For employer groups of 50 or fewer employees, insureds may be required to pay 50% coinsurance, and the annual benefit may be limited to the lesser of $10,000 or 25% of the lifetime policy limit.

For employer groups of 51 or more employees, benefits must comply with the federal Paul Wellstone and Pete Domenici Mental Health Parity and Addiction Equity Act of 2008 (Effective October 3, 2009).*

Requires parity of mental health benefits if the small group accepts offer of coverage for non-serious mental illnesses. The 50% coinsurance and annual benefit of $10,000 or 25% of the lifetime policy limit is no longer allowed.

Applies to group insurance policies that provide coverage for hospital or medical expenses.

Effective August 18, 2011.

TMJ

P.A. 88-592
[215 ILCS 5/356q]

The insurer shall offer optional coverage for the reasonable and necessary medical treatment of temporomandibular joint disorder and craniomandibular disorder.  The lifetime benefit may be limited to no less than $2,500.00.

Applies to group insurance policies.  The group must accept or reject the coverage in writing.

Does not apply to short-term travel, disability income, long term care, accident only or specified disease policies. (215 ILCS 5/356z.16)

Tobacco Use Cessation P.A. 9709592

Requires insurers to offer optional coverage or optional reimbursement of up to $500.00 annually for a tobacco use cessation program for covered individuals age 18 and older.

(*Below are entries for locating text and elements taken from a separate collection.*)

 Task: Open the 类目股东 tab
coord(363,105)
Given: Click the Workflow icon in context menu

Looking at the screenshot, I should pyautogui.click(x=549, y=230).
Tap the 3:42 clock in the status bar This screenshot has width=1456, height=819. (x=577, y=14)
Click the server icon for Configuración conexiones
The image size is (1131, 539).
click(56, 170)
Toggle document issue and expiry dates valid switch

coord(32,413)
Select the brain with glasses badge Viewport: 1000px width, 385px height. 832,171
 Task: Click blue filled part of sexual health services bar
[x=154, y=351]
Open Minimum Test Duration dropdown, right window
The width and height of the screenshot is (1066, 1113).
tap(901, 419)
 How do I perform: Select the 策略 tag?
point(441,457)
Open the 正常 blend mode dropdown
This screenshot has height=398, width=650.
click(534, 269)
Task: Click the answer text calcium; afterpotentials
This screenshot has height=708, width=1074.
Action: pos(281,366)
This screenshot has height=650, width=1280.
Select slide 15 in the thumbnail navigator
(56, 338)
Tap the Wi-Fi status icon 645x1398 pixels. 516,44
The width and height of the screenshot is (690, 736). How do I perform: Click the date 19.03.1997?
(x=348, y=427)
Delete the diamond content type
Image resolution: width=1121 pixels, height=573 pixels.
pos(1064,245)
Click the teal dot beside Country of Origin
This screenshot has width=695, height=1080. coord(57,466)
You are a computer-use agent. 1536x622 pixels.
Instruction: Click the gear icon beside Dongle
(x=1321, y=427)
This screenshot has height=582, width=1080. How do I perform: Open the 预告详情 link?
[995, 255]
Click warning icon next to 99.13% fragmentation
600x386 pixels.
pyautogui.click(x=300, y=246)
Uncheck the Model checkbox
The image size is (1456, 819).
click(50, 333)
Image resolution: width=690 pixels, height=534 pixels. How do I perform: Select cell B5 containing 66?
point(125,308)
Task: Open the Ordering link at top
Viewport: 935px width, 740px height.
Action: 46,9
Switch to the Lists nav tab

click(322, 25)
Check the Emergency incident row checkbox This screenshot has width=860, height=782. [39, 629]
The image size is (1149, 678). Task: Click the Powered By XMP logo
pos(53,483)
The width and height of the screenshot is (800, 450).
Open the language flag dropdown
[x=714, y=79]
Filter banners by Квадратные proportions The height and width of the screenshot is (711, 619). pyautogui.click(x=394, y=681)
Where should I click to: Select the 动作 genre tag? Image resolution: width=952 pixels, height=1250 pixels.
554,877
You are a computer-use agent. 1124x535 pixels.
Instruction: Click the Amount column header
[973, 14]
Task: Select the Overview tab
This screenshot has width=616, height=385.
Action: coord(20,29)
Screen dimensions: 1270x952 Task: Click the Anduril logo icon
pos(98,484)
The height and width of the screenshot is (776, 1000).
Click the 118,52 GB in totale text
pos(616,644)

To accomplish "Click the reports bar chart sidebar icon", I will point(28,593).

Applies to group policies that provide hospital or medical treatment or services on an expense-incurred basis. Does not apply to short-term travel, disability income, long term care, accident only or specified disease policies. (215 ILCS 5/356z.16) Effective January 1, 2012.

* Group policies subject to the federal Paul Wellstone and Pete Domenici Mental Health Parity and Addiction Equity Act of 2008 may not impose financial requirements (e.g., deductibles, co-payments, or coinsurance) or treatment limitations (e.g., limits on the frequency of treatment, number of visits, or days of coverage) for the treatment of mental health or substance use disorders that are more restrictive than those applied to medical and surgical benefits.  For example, a group policy that did not contain a limit on the number of outpatient visits for medical/surgical benefits could not limit the number of outpatient visits for mental health or substance use disorder benefits.

For more information on federal mental health parity laws, please see the fact sheet prepared by the U.S. Department of Labor (http://www.dol.gov/ebsa/newsroom/fsmhparity.html)

Allowable Coverage

Wellness Coverage

P.A. 96-639 (SB 1877)
[215 ILCS 356z.17]
[215 ILCS 125/5-3]

Health policies may offer wellness coverage that provides certain incentives for participation in health behavior wellness programs that are approved or offered by the insurer or plan.

Applies to individual and group accident and health policies and to individual and group HMO coverage.